Ms Cartwright told the meeting that replacing such a service could cost the council about £250,000 - money which the authority does not have to spare.

What the council could provide, she explained, was a reduced but scheduled minibus service which can get people to town centres or "hubs" where they can continue their onward journey.

But residents had concerns that the arrangement could leave them struggling to make it to medical appointments and other essential outings.

Ms Cartwright said the council also offered a "dial-a-ride" arrangement which is a "chargeable but subsidised" service for those needing to travel to medical appointments.

Asked what her predictions were for the "worst case scenario" Ms Cartwright said the village could be without a bus for up to 10 weeks.

Cllr George Hardcastle, of Aston ward, said: "This service is a lifeline to all of these people and this has to be looked at.

"I think it is a disgrace they are looking to take it out."

One man said the community was being left "out on a limb" and that the impact could see people "lose their jobs".

Ms Cartwright and Cllr Carolyn Thomas, cabinet member for streetscene and countryside, invited suggestions to solve the problem.

One man asked why another existing Arriva service could not be adapted to include the route, with another resident suggesting the council inform local bus operators of the upcoming gap in the market in the hopes that one of them will step in.

Cllr Thomas told the meeting: "I am trying to make sure everyone has a service in the future - it might not be the same as you currently have and I am sorry about that, but we're doing our best."

She said after the meeting that the concerns would be taken seriously, adding: "It has been a great turnout and I understand the importance of this service.

"We are doing our best and the officers are working so hard. Everyone cares passionately about this."
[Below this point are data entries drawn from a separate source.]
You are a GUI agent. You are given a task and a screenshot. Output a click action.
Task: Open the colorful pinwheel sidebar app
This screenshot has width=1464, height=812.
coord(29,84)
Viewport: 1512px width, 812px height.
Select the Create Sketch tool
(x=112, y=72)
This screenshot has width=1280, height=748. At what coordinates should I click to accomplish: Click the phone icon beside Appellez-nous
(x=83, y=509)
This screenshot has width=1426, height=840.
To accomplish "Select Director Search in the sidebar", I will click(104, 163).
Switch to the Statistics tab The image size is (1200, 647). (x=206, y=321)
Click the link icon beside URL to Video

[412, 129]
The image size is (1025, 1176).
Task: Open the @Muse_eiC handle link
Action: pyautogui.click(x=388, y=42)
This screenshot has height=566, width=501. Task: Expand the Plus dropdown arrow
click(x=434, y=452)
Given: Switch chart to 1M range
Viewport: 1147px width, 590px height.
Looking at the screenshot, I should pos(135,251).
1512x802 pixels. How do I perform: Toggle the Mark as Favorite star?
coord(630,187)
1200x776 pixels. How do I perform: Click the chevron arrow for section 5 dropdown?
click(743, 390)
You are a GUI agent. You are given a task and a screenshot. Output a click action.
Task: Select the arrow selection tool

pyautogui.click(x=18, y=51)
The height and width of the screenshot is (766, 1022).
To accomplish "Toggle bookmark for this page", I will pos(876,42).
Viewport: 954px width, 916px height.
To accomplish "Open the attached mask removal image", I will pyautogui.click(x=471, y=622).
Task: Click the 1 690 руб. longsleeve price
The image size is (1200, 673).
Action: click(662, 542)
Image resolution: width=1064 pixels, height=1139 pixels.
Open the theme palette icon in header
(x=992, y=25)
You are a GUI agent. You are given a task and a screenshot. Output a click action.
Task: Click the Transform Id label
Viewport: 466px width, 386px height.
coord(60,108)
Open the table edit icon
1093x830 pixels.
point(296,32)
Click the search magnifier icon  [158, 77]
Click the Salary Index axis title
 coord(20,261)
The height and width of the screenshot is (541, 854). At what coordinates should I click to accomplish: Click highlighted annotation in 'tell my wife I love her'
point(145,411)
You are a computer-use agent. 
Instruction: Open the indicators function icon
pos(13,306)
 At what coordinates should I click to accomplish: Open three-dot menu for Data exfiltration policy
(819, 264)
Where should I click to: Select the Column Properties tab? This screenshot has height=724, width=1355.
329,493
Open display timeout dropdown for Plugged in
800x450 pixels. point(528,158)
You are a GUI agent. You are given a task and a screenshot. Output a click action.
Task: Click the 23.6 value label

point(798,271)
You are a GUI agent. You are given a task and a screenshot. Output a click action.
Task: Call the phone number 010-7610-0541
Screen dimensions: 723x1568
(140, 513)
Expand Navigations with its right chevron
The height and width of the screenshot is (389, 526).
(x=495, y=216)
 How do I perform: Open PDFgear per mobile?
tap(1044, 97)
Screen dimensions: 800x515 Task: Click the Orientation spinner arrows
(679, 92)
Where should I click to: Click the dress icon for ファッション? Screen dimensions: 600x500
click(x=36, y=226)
Nobody from Arriva attended the meeting, but Cllr Connah told residents a representative had been invited.

Cllr David Wisinger, of Queensferry ward, said: "We're very concerned. Sandycroft, for example, has a high population of elderly people who will be affected in a big way.

"There's a lot of demand for this bus and if it is taken away it will cause a lot of hardship."

Residents shared their views with the Leader afterwards.

Bruce Lillie from Hawarden said: "I'm concerned for people living here - it is too far for them to walk to another route."

Jacqueline Marston, 79, from Mancot, said: "It seems to be cut and dried unfortunately - we might just have to put up with it.

"It is a terribly important service and it will cost a fortune to get taxis."

Margot Thomson-Moore, 79, from Mancot, said: "I think we do want the bus in Mancot and Sandycroft - it is a lifeline because a lot of us don't have any other transport.

"If they take it away we are going to be isolated."

Arriva has been approached by the Leader for a comment.